* [DATA]
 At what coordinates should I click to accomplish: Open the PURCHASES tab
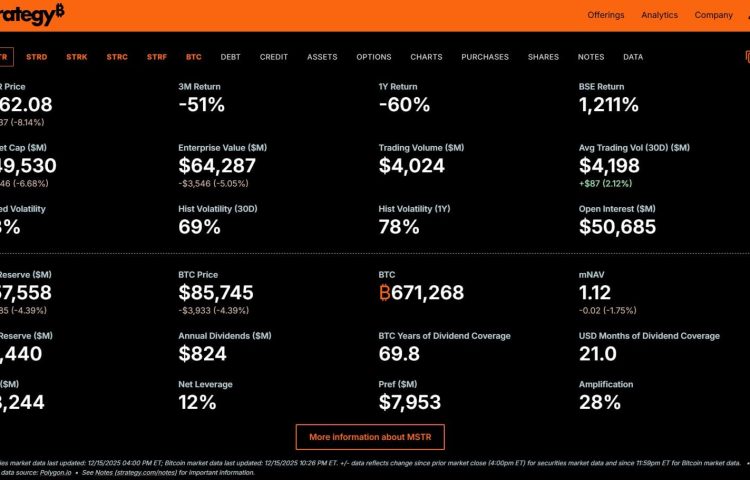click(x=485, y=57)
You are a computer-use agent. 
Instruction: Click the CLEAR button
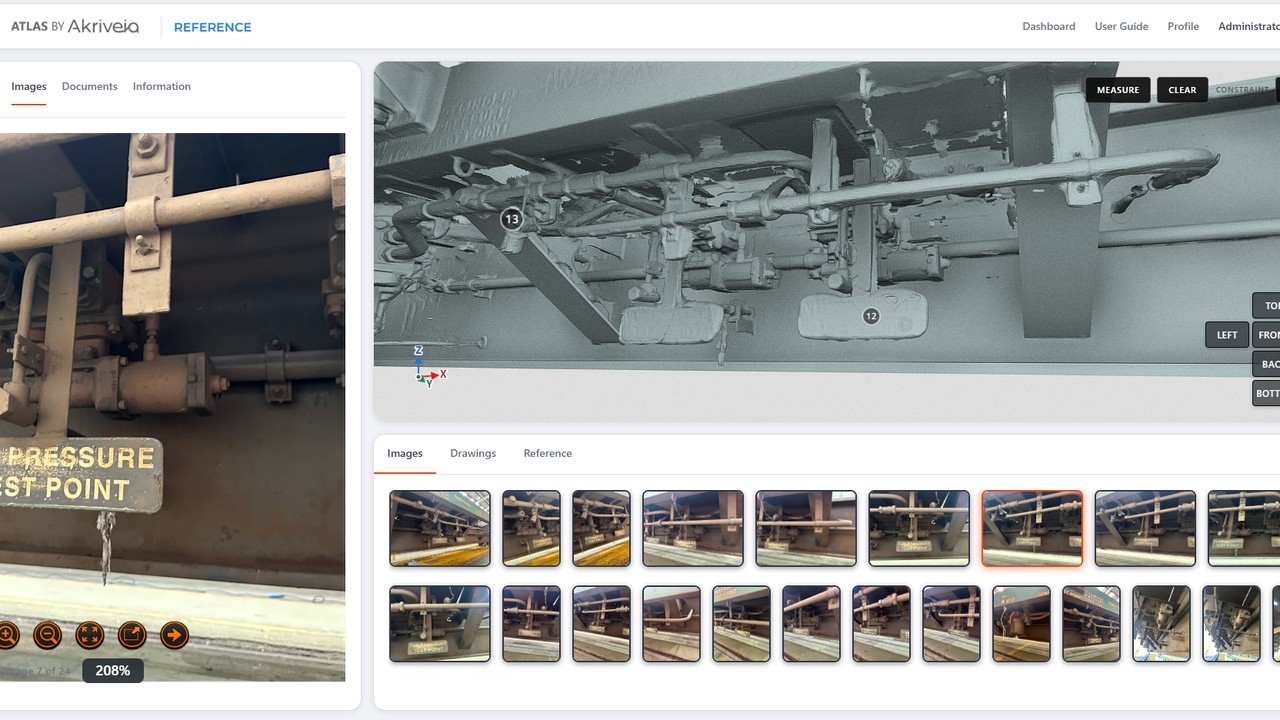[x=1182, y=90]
--
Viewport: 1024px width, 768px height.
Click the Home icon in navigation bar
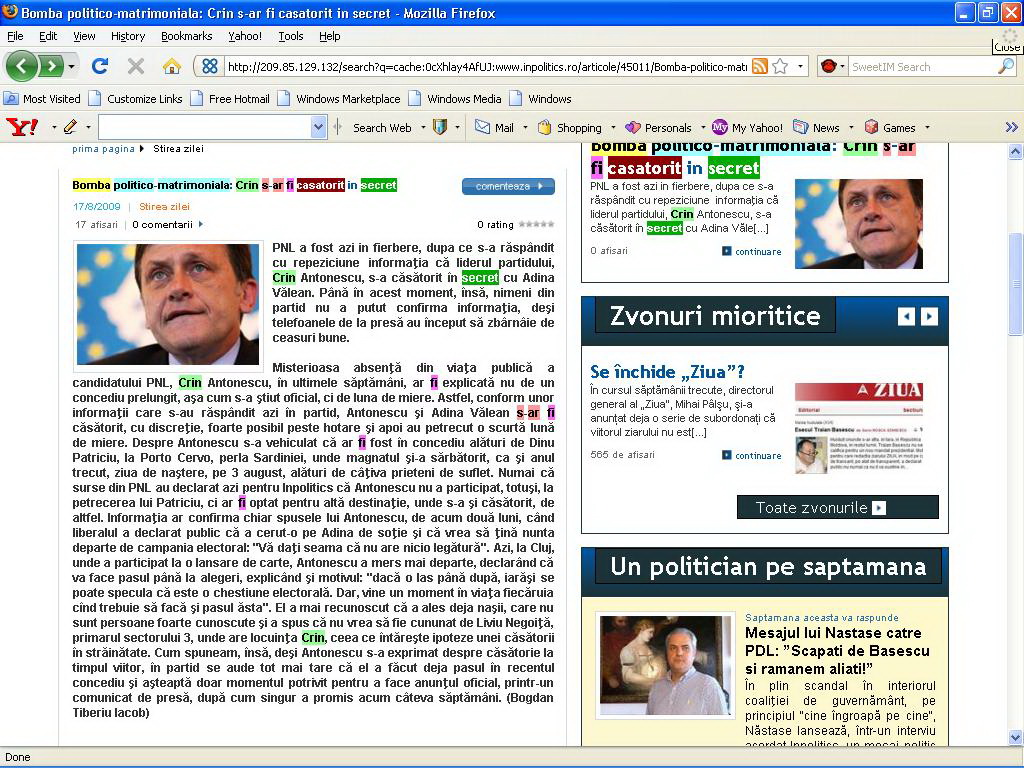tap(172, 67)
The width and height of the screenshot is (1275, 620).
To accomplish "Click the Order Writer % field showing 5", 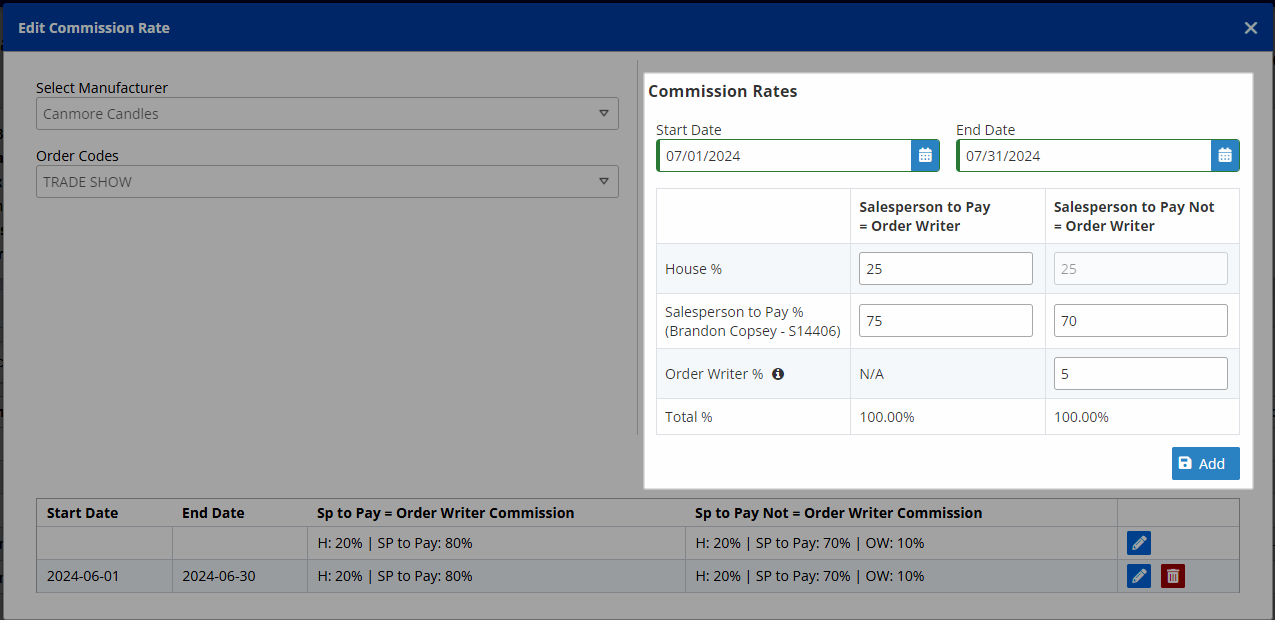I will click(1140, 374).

* [TASK ITEM]
What is needed is every line of the records above that contains the word "height".

* [ANSWER BELOW]
Viewport: 1024px width, 768px height.
The width and height of the screenshot is (1275, 620).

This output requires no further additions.